Der Landesjugendring NRW wird weiterhin für die Idee einer einmischenden Jugendpolitik als notwendige Veränderung für bessere Aufwachsens- und Lebensbedingungen junger Menschen werben und streiten. Hierbei vernetzt er sich, wo es sinnvoll ist, mit weiteren wichtigen Partnerinnen und Partnern, wie dem Jugendministerium, Jugendpolitiker/innen und Vertretungen junger Menschen sowie weiteren relevanten Akteuren aus anderen Politikfeldern, wie beispielsweise zurzeit im Bereich der Umwelt- und Nachhaltigkeitspolitik. Konkret bemüht sich der Landesjugendring NRW darum aufzuzeigen, wie einmischende Jugendpolitik unterschiedliche Politikfelder befruchtet.

Insbesondere im Bereich der Politik für mehr Nachhaltigkeit setzen sich viele Jugendverbände für bessere Aufwachsens- und Lebensbedingungen junger Menschen ein und bringen dabei unterschiedliche Perspektiven und Schwerpunkte mit. Junge Menschen sind von den Folgen aktueller politischer Entscheidungen unmittelbar und nachhaltig betroffen. Insofern liegt eine Politik, die für einen nachhaltigen Umgang mit Ressourcen und gleichzeitig im Hier und Jetzt für gute Aufwachsens- und Lebensbedingungen sorgt, in ihrem Interesse und stellt ein wichtiges Feld für einmischende Jugendpolitik dar.
Jugendverbände stärken junge Menschen darin, ihre Bedürfnisse zu artikulieren und einen eigenen Standpunkt zu entwickeln sowie Veränderungen bereits im Kleinen zu leben. Um politische Ideen nachhaltig durchzusetzen, braucht es darüber hinaus starke Bündnisse und gute Kooperationen. Hier kann der Landesjugendring NRW als Arbeitsgemeinschaft der Verbände Netzwerkpartner sein und somit die Arbeit und Ziele der Verbände unterstützen. Gerade von den Erfahrungen und der Fachkompetenz der zivilgesellschaftlichen Akteure, die sich bereits seit vielen Jahren an den Aushandlungsprozessen für mehr Nachhaltigkeit beteiligen, können und wollen Jugendverbände lernen und gleichzeitig selbstbewusst frische Ideen und gute Analysen einbringen.
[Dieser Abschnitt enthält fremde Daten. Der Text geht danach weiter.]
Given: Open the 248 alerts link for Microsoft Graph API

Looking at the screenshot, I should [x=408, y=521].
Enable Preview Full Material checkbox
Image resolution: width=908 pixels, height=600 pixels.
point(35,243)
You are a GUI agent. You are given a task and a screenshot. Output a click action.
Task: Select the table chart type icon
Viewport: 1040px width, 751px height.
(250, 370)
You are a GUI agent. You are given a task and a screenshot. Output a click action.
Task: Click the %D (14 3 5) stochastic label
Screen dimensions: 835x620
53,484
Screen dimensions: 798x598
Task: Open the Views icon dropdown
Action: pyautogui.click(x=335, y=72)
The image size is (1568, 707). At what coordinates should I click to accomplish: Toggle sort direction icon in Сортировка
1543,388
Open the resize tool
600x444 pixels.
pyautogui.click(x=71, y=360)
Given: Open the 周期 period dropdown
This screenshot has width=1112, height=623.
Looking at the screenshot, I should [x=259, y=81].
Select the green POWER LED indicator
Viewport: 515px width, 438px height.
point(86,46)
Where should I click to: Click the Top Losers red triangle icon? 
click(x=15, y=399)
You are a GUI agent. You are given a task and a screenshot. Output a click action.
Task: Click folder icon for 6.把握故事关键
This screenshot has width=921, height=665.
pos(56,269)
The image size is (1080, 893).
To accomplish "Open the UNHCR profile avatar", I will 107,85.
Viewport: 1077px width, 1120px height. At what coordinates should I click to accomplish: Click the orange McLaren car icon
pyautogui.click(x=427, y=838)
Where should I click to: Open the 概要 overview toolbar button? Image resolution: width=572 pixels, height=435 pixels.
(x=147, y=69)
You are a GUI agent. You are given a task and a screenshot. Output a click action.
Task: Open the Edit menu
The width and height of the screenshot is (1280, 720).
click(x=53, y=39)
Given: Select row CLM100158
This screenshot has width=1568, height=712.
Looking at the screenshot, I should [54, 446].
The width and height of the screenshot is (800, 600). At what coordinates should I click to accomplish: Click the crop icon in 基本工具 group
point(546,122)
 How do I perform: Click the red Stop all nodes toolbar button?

Ziel ist es, neben dem Bereich der Umwelt- und Nachhaltigkeitspolitik weitere Politikfelder zu erschließen und damit die Idee einer einmischenden Jugendpolitik, die alle Politikfelder betrifft, zu konzipieren, zu erproben und umzusetzen.
Zu einem nachhaltigen Umgang mit Ressourcen gehört auch eine nachhaltige Finanzpolitik. Ein Ansatz, welcher der einmischenden Jugendpolitik entspricht und mit dem sich Vertreter/innen der Jugend in laufende Prozesse zur Finanz- und Haushaltspolitik einmischen können ist, wenn haushaltsrechtlich nicht unterschieden wird, ob ein Etatposten „Investition“ oder „konsumtive Staatsausgabe“ ist – es zählt die Wirkung für die Zukunft. Mithilfe eines solch veränderten Denkansatzes und entsprechender Kriterien werden alle Haushaltspositionen und alle Unterpositionen dahin bewertet, wie sie sich auf die Zukunft auswirken. Einmischende Jugendpolitik heißt auch, dass öffentliche Haushalte im Rahmen einer nachhaltigen Finanzpolitik aus der Perspektive junger Menschen und zukünftiger Generationen aufgestellt werden müssen. Es muss von Politik und Verwaltung geprüft werden, ob die Ausgaben

  • Teilhabe ermöglichen

  • Chancengleichheit fördern

  • Lebensqualität verbessern

  • das Subsidiaritätsprinzip einhalten

  • Demokratie fördern

  • keine negativen Auswirkungen für die Zukunft mitbringen und positive ökologische sowie soziale Aspekte beinhalten

  • Verteilungsgerechtigkeit fördern.

Mit Hilfe eines solch veränderten Denkansatzes und entsprechenden Kriterien werden alle Haushaltspositionen danach bewertet, wie sie sich auf die Zukunft auswirken. Die Einschätzung von Haushalten nach diesen Kriterien ist ergebnisoffener Teil des politischen Diskurses. Hier sind Politikerinnen und Politiker in der Pflicht, im Sinne junger Menschen und eines solidarischen Gemeinwesens zu denken und zu handeln.